##### Input

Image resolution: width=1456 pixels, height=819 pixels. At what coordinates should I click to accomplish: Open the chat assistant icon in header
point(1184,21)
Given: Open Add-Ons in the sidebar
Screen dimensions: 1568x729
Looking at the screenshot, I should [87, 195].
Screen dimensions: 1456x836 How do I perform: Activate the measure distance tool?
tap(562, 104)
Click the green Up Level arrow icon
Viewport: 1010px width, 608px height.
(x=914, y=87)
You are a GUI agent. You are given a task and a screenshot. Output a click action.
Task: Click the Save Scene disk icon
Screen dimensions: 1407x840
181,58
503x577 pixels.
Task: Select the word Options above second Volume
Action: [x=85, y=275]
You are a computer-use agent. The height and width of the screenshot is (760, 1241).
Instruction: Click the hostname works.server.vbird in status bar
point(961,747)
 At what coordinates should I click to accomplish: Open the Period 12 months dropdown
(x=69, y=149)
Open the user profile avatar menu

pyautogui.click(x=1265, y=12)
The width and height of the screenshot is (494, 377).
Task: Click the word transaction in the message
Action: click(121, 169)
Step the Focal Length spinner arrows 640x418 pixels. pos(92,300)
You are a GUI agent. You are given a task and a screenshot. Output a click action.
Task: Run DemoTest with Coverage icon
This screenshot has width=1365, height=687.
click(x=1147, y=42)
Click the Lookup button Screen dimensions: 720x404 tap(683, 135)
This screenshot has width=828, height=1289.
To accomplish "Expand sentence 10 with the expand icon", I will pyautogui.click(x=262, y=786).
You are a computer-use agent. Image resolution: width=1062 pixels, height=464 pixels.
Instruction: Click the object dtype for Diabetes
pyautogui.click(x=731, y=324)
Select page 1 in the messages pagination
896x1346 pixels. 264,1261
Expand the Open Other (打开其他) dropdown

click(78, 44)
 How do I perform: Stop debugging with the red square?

##########

#### [The task]
Could you render each line of the records above as a JSON list of strings, one string per line, with blank lines left out?

#### [Reply to the exercise]
[
  "Image resolution: width=1456 pixels, height=819 pixels. At what coordinates should I click to accomplish: Open the chat assistant icon in header",
  "point(1184,21)",
  "Given: Open Add-Ons in the sidebar",
  "Screen dimensions: 1568x729",
  "Looking at the screenshot, I should [87, 195].",
  "Screen dimensions: 1456x836 How do I perform: Activate the measure distance tool?",
  "tap(562, 104)",
  "Click the green Up Level arrow icon",
  "Viewport: 1010px width, 608px height.",
  "(x=914, y=87)",
  "You are a GUI agent. You are given a task and a screenshot. Output a click action.",
  "Task: Click the Save Scene disk icon",
  "Screen dimensions: 1407x840",
  "181,58",
  "503x577 pixels.",
  "Task: Select the word Options above second Volume",
  "Action: [x=85, y=275]",
  "You are a computer-use agent. The height and width of the screenshot is (760, 1241).",
  "Instruction: Click the hostname works.server.vbird in status bar",
  "point(961,747)",
  " At what coordinates should I click to accomplish: Open the Period 12 months dropdown",
  "(x=69, y=149)",
  "Open the user profile avatar menu",
  "pyautogui.click(x=1265, y=12)",
  "The width and height of the screenshot is (494, 377).",
  "Task: Click the word transaction in the message",
  "Action: click(121, 169)",
  "Step the Focal Length spinner arrows 640x418 pixels. pos(92,300)",
  "You are a GUI agent. You are given a task and a screenshot. Output a click action.",
  "Task: Run DemoTest with Coverage icon",
  "This screenshot has width=1365, height=687.",
  "click(x=1147, y=42)",
  "Click the Lookup button Screen dimensions: 720x404 tap(683, 135)",
  "This screenshot has width=828, height=1289.",
  "To accomplish \"Expand sentence 10 with the expand icon\", I will pyautogui.click(x=262, y=786).",
  "You are a computer-use agent. Image resolution: width=1062 pixels, height=464 pixels.",
  "Instruction: Click the object dtype for Diabetes",
  "pyautogui.click(x=731, y=324)",
  "Select page 1 in the messages pagination",
  "896x1346 pixels. 264,1261",
  "Expand the Open Other (打开其他) dropdown",
  "click(78, 44)",
  " How do I perform: Stop debugging with the red square?"
]